Have you noticed that when you finish at the computer, you linger on? I do. It has to do with the reluctance (I've mentioned this before) to make the transition to the next activity, or non-activity in the case of calling it a day and going to bed. It's not the decision to make the next move, its the compulsion to keep on sitting there and poking around. Or just to sit? I have often said that one of the talents a writer must have is the ability to sit still for long periods of time. I inherited the quality from my mother. Some might call it indolence but it takes practice and patience and yes, eventually, skill. it's not like the lethargy I have been suffering from over the last several weeks. It's more focused and much less negative. I've been at the computer and I mean the Computer - not my Little Mac but Big Mac - since about 4 a.m. and my tea is cold and it's time to go swimming, and still I keep on sitting here and I haven't even written my blog - until now. Is this a legitimate blog?
I remember my husband's comment when some friends took him duck hunting (this was in Manitoba) for the first time in his life.

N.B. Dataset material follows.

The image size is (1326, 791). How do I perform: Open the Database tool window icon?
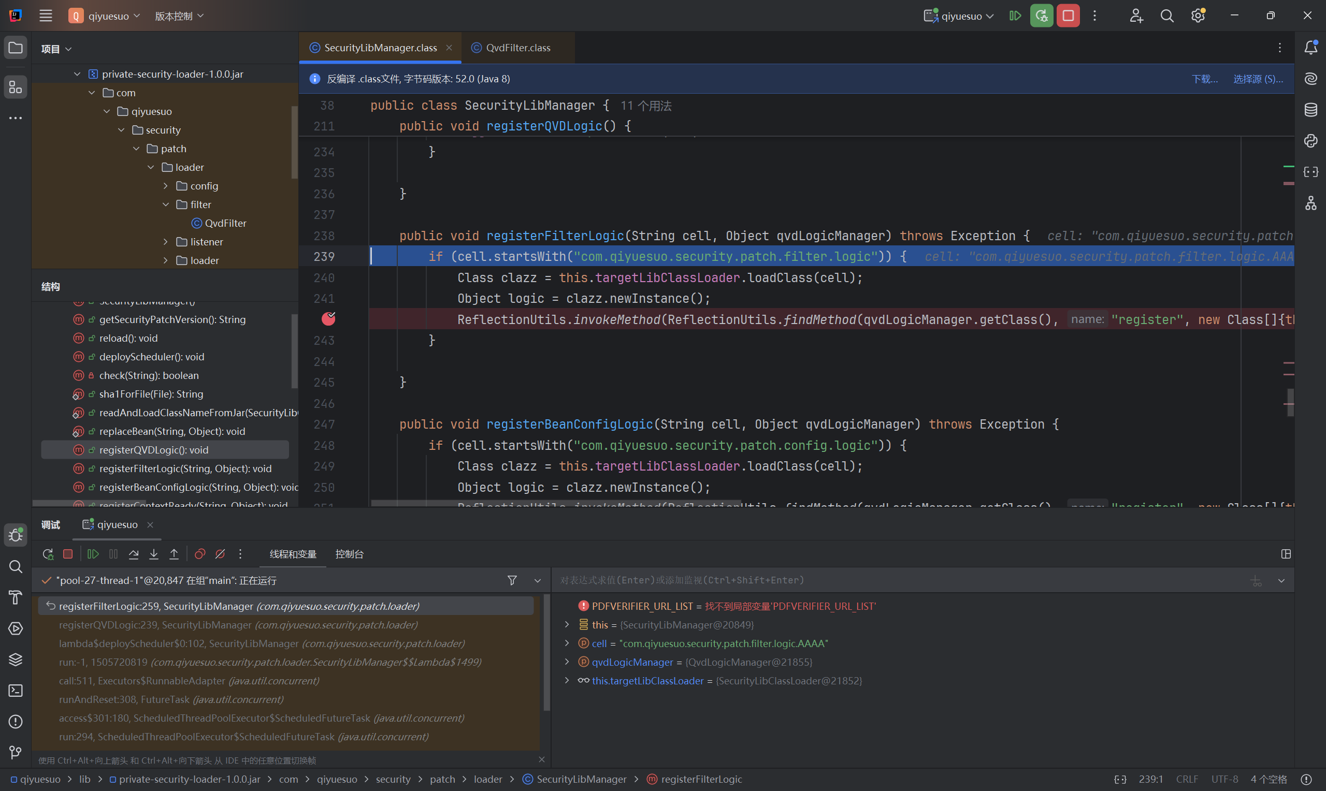click(1311, 110)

They picked him up about 4 in the morning and they drove out into the country and slogged through a wet marsh and hid in some sort of blind (?) (I don't know what I'm talking about) and sat, getting colder and more uncomfortable by the minute. One of them men said "Shhh!" They hadn't been making any noise, Bill thought. What was it? "Shhh," his friend said again, "listen! " They listened. They heard a chomping noise. "We're too late."
Late? Yes. The ducks were already feeding.
Bill decided then that anything he was too late for at five in the morning, he didn't want to do.
Sometimes I feel that way about swimming at 6. I love to swim. I want to swim. I feel better when I swim. But I hate to be late for swimming at -ooops - it's 6:03.